Abstract
Multisystem inflammatory syndrome in adults (MIS-A) is a sequela of COVID-19 and can cause mixed cardiogenic and vasodilatory shock. We present the case of a 34-year-old female who presented with mixed cardiogenic and vasodilatory shock and was found to be influenza A positive while also meeting criteria for MIS-A. She responded well to treatment with steroids and intravenous immunoglobulin (IVIG).

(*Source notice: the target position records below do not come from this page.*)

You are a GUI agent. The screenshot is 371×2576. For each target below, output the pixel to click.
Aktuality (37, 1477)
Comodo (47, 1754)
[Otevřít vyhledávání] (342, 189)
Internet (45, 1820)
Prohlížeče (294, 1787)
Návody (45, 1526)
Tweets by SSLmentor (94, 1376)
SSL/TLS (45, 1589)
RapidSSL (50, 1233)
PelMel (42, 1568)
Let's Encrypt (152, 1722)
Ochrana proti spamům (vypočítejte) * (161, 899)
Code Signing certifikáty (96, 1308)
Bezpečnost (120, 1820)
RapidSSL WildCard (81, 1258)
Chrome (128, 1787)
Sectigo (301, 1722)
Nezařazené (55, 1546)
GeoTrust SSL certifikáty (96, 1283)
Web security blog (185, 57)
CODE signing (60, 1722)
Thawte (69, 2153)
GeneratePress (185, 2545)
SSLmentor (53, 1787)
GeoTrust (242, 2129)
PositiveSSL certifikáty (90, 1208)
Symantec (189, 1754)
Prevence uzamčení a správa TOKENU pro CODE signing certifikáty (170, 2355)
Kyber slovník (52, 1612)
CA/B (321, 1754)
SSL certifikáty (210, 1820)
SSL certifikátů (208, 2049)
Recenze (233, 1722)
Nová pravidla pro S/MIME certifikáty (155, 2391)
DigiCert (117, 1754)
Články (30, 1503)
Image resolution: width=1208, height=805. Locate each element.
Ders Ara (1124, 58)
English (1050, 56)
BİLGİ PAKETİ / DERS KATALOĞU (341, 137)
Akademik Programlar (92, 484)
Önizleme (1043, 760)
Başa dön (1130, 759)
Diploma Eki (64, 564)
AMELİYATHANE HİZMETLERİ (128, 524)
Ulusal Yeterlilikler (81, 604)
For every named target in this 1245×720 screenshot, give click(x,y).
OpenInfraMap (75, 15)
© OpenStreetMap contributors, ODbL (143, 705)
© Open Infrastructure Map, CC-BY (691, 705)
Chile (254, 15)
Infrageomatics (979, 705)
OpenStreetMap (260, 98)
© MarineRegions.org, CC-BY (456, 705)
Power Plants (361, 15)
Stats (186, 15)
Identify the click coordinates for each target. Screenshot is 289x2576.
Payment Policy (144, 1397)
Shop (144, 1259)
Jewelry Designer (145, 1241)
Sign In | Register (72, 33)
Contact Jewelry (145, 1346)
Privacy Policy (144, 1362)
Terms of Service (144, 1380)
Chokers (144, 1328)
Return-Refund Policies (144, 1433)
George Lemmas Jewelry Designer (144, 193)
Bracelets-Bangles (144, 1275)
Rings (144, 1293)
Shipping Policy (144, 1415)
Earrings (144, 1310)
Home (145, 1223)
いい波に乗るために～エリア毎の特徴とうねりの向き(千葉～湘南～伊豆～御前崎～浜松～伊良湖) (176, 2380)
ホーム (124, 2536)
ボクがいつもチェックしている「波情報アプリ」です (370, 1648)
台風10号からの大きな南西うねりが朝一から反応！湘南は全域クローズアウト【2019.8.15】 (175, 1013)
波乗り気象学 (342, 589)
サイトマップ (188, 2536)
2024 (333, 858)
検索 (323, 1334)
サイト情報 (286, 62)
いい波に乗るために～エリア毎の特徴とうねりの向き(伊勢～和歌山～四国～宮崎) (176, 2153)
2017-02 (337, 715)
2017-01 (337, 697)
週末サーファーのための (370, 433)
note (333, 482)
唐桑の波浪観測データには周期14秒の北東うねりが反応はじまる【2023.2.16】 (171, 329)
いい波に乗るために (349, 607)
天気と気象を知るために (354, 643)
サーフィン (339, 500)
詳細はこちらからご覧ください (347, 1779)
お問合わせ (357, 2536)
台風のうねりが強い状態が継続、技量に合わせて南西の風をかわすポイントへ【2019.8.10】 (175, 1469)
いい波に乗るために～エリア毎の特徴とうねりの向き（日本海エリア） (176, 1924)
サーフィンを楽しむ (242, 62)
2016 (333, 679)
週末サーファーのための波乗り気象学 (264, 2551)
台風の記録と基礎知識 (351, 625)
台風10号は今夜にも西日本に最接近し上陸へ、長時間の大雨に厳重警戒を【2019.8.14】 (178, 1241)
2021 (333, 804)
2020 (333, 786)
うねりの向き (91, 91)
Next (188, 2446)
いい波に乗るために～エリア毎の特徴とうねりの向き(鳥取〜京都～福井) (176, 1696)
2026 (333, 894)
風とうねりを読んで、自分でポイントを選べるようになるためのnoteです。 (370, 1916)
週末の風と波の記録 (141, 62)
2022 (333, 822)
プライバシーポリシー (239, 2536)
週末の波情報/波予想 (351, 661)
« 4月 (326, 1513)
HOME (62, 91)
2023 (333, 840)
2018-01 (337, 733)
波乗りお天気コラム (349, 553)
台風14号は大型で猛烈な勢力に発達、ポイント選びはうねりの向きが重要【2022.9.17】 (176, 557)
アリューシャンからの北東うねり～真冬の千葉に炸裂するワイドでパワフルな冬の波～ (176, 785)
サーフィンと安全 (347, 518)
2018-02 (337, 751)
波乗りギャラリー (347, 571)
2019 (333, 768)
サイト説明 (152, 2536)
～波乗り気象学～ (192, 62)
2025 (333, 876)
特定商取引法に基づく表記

Keywords: ivig, thermodilution, influenza a myocarditis, cardiogenic shock, mis-α
Introduction
Viral infections are the most common causes of myocarditis and are responsible for 50-70% of all myocarditis cases [1]. Of the influenza viruses, influenza A is associated with the highest cardiovascular morbidity and mortality [1]. Nearly 10% of cases of influenza, in general, can present with a clinical diagnosis of acute myocarditis, and rates increase to nearly 40% on autopsy [2]. The clinical presentation of myocarditis is variable, ranging from no symptoms to cardiogenic shock [3]. However, presentation with cardiogenic shock is rare and is known as fulminant myocarditis [1]. The diagnosis of viral myocarditis is clinical but can also be supported with an endomyocardial biopsy. Multisystem inflammatory syndrome in adults (MIS-A) is a rare and increasingly recognized sequela of SARS-CoV-2 infection. It was first described by the Centers for Disease Control and Prevention (CDC) in October 2020 through a review of three case series and several case reports [4]. Multisystem inflammatory syndrome had already been recognized in children, and the adult form was described later [5]. Of the three case series reviewed, the one by Chau et al. was the first to describe patients presenting with cardiogenic shock [6]. We present the case of a 34-year-old female who presented with cardiogenic shock and was found to be influenza A positive while also meeting criteria for MIS-A.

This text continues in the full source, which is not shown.